- _Work instructions_: The answer should consist of all the records, copied exactly.

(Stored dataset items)
· · · ·

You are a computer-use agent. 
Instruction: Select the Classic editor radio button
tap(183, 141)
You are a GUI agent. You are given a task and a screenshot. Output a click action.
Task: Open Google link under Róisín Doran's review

· · · ·

- _Solved exercise_:
You are a computer-use agent. 
Instruction: Select the Classic editor radio button
tap(183, 141)
You are a GUI agent. You are given a task and a screenshot. Output a click action.
Task: Open Google link under Róisín Doran's review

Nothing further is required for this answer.